Britain to Take Action Against Sex Tourists

Britain and the Philippines have agreed to take joint action against so-called sex tourists who abuse children.

Foreign Secretary Robin Cook, who's visiting the Philippines' capital, Manila, on the latest stage of his tour of south-east Asia, has signed an agreement for the two countries to exchange information on known or suspected paedophiles.

Mr Cook said "the sexual abuse of children is an unforgivable crime", and the British and Philippine governments are now to act together against British paedophiles who visit the Philippines.

The problem is particularly acute because of the tens of thousands of street children in the Philippines who are especially vulnerable to paedophiles.

The Foreign Secretary visited special shelter for such children. Its director said most of the abuse was committed by foreigners, many of them from Britain.

Cook: determined to take tough action on this "unforgiveable crime"

Mr Cook said Britain was determined that there should no longer be a tourist trade in the exploitation of children.

Under the agreement he signed with the Philippines Foreign Secretary there will be what's described as extensive cooperation between the British and Philippine police.

They will exchange intelligence so that suspected paedophiles can be tracked, and British police are to mount a special training programme which will mean that police all over the Philippines are better able to deal with the problem of foreign paedophiles.

Children societies have broadly welcomed the agreement, but some have expressed reservations about its effectiveness.

New UK Child Sex Laws

New legislation comes into force in Britain on Monday extending the jurisdiction of British courts to cover acts of child sex abuse committed by UK citizens overseas.

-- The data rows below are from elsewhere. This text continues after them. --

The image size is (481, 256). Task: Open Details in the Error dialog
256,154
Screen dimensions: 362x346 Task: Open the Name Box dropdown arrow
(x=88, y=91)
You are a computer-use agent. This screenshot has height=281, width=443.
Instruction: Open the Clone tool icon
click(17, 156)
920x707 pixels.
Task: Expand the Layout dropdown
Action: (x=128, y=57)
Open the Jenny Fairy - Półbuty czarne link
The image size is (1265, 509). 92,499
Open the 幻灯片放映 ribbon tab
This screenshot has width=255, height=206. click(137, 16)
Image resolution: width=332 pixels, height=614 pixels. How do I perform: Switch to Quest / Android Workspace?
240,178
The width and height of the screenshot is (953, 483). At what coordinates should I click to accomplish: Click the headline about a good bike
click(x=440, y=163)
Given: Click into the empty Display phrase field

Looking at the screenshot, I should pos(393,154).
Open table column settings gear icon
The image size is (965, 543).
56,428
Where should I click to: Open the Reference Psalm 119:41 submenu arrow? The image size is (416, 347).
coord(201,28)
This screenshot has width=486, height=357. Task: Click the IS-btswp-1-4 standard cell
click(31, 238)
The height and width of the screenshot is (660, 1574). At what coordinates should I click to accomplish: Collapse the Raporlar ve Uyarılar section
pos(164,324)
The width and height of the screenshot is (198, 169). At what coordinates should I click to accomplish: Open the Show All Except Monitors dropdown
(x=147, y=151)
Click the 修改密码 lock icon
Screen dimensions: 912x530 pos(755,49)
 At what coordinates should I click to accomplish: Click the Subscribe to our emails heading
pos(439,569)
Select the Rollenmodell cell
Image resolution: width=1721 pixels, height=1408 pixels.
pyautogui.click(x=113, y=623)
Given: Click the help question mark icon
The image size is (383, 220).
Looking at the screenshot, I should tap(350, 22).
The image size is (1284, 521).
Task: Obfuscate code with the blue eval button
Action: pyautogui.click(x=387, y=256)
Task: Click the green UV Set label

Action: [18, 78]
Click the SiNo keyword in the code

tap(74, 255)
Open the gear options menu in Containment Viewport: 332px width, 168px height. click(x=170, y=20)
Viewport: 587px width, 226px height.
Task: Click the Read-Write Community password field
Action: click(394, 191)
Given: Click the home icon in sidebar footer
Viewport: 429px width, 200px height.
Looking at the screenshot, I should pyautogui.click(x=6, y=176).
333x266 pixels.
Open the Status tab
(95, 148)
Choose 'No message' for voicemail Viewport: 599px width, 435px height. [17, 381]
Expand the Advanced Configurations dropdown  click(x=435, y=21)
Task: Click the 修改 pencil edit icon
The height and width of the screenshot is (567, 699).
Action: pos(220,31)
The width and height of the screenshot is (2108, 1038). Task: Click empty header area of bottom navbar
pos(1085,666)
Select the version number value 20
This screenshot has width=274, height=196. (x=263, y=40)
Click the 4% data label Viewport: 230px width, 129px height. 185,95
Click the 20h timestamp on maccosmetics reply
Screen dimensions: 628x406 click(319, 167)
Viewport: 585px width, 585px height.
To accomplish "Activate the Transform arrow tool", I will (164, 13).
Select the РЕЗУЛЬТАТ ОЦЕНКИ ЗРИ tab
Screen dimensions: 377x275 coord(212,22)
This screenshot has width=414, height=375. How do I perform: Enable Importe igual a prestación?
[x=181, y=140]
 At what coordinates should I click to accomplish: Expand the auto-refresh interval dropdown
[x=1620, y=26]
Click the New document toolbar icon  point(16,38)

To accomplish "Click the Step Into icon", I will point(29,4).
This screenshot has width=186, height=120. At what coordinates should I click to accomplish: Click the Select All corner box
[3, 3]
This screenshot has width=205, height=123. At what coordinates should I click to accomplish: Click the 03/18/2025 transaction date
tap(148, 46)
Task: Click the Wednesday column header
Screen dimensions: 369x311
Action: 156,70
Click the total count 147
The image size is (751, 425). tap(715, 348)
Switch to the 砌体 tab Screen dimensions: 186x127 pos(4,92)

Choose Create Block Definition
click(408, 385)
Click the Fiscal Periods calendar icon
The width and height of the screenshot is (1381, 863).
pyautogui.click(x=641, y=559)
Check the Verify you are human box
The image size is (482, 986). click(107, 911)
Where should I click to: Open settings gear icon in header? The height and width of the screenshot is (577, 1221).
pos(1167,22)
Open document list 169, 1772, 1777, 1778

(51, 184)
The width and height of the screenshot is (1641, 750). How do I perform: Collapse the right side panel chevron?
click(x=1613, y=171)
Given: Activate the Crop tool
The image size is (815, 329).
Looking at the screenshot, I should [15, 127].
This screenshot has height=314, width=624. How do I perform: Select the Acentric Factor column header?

The Foreign Secretary's initiative follows the 1996 Sexual Offences Conspiracy and Incitement Act, which made it illegal for any Britons to incite others or to conspire to commit sexual offences against children abroad.

British men are among many foreigners who flock to the Philippines for sex with children.

One of the two British men jailed in the Phillipines for child sex offences

Two of the three foreigners so far convicted for child abuse in a Philippine government get-tough policy have been British. Steven Mitchell, 44, is serving 17 years for sexual activities with small boys and Michael Clarke, 50, is serving 16 years for organising sex tours.

UNICEF estimates that there are 60,000 child prostitutes in the Philippines and many of the 200 brothels in the notorious Angeles City offer children for sex.

The British Embassy in Manila last year organised a two-week course led by Scotland Yard detectives into techniques to investigate cases of child abuse.

Subsequently, the Philippine National Bureau of Investigation set up an anti-child abuse division - the first squad dedicated to fighting child abuse in the country.

Later this year, Britain is organising a four-week course to train a team of Philippine national Police instructors on how to investigate both child abuse and violence against women as well as how to run their own courses.

The Embassy has already developed a system for intelligence exchange between the British and Philippine police. Now the UK police pass on warnings when known and suspected paedophiles and other serious criminals travel to the Philippines.